Il vuoto argenteo tra donna e uomo calpestato e accarezzato è la sabbia. Non ci si affranca dall’inestricabile legame con la realtà fisica. Ho disegnato un nido di cellule grigie, la sostanza dove i fenomeni di ideazione che presiedono al disegno hanno origine e riparo. La danza dei due è un continuum di potenza, e per questo ho fatto i corpi solidi.

Il bianco e il nero senza volume sono aree funzionali e il bianco definisce e accoglie il nero e allora il nero si muove balla e ….. chissà cosa vorrà fare. Penso che voglia dire “ti amo” che è una cosa fisica non una promessa, una cosa che fa parte dei comportamenti fondanti le relazioni. Dunque il disegno è anche per dire che è finalmente il momento che cominciamo a fornire gli uni agli altri tutto quanto è necessario.

Il bianco lattescente è colore che tiene le figure. Come nelle opere allegoriche medievali (pre-rinascimentale) si cercava di svelare le qualità della natura divina con rimandi, qui è la natura umana che cerco. Non sono dentro l’umanesimo ma nella scienza dell’uomo. Disegno un AMOR VIVO.
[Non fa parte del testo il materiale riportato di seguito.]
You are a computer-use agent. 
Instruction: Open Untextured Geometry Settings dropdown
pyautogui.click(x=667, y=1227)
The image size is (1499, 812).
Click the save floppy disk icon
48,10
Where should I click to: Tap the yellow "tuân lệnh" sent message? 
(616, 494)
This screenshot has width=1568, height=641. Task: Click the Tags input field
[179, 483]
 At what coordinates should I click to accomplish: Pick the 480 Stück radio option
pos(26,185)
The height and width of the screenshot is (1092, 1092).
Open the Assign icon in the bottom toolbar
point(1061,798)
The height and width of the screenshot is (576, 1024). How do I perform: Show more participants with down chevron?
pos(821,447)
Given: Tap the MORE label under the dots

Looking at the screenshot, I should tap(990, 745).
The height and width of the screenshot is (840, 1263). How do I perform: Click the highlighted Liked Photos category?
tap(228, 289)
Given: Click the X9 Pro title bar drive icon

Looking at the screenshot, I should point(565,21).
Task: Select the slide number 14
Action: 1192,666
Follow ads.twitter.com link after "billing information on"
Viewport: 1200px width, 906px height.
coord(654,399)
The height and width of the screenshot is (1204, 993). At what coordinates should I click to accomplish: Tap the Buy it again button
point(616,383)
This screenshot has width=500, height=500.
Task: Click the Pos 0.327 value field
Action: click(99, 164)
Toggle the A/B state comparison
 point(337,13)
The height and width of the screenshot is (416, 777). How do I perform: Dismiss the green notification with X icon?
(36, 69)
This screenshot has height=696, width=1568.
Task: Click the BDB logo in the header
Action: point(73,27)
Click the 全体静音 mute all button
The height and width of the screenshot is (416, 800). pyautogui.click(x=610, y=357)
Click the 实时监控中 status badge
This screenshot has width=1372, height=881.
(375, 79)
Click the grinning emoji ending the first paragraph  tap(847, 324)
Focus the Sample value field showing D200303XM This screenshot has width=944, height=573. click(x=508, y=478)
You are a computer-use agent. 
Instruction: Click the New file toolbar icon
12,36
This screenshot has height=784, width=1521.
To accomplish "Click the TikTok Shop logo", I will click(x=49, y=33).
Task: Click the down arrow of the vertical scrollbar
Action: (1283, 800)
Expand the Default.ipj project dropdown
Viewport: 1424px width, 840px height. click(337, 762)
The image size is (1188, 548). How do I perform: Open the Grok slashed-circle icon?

Ho la sensazione di abitare sulla terrazza lungo la strada nella roccia che porta alla cima delle montagne, ed è talvolta quasi impossibile. Quelle volte ho bisogno di tempo e vengo a chiederlo a te ed esso sta annidato dorato di sole nei tuoi sguardi. Allora dico “ho bisogno di te e senza te non riesco a vivere”. Mi sembra che amare sia una realtà “fisica”. Un discorso di scienza che soltanto ha l’apparenza d’amore.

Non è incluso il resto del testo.